Jake Sullivan, National Security Adviser

During the Obama administration, Jake Sullivan served as Deputy Chief of Staff to Secretary of State Hillary Clinton, and then as Vice President Biden’s National Security Adviser. Since then, he has worked as a highly paid consultant at firms representing everything from leading weapons contractors and financial institutions to multinational corporations and more. One of these institutions is the London and New York–based Macro Advisory Partners, run by former British spy agents at MI6. The company has a secret client list, but its primary activity is advising multinational companies in foreign policy and finance about how to better access markets and resources around the globe. Sullivan played a leading role when Macro Advisory Partners recently advised Uber in its effort to undermine California legislation that classified Uber drivers as full-time employees. Uber successfully maneuvered around the legislation’s orders to continue paying employees low wages with little to no benefits. Similar to the majority of the Biden administration, at the top of Sullivan’s agenda is reestablishing U.S. dominance around the world, especially in relation to China and Russia. In his March 2018 article in Foreign Affairs, Sullivan explains that the U.S. must recognize that it is in a “renewed great-power competition” with Russia and China, that China represents a “fundamental global challenge” to the U.S, which must be confronted in order to maintain U.S. dominance of the “international order.”

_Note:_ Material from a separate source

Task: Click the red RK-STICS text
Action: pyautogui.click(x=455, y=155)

Linda Thomas-Greenfield, Ambassador to the United Nations

Linda Thomas-Greenfield served as U.S. ambassador to Liberia from 2008 to 2012. During this time, she helped secure access to Liberian oil for U.S. corporations, primarily Chevron. From 2013 to 2017, she served as the Assistant Secretary of State for African Affairs, continuing her support of U.S. firms and their access to African oil, mining, and other resources and markets. In 2017, she joined the consulting firm Albright Stonebridge Group, founded by former Secretary of State Madeline Albright. Thomas-Greenfield led the African practice there, where she leveraged her experience and connections in African markets to benefit large U.S. corporations.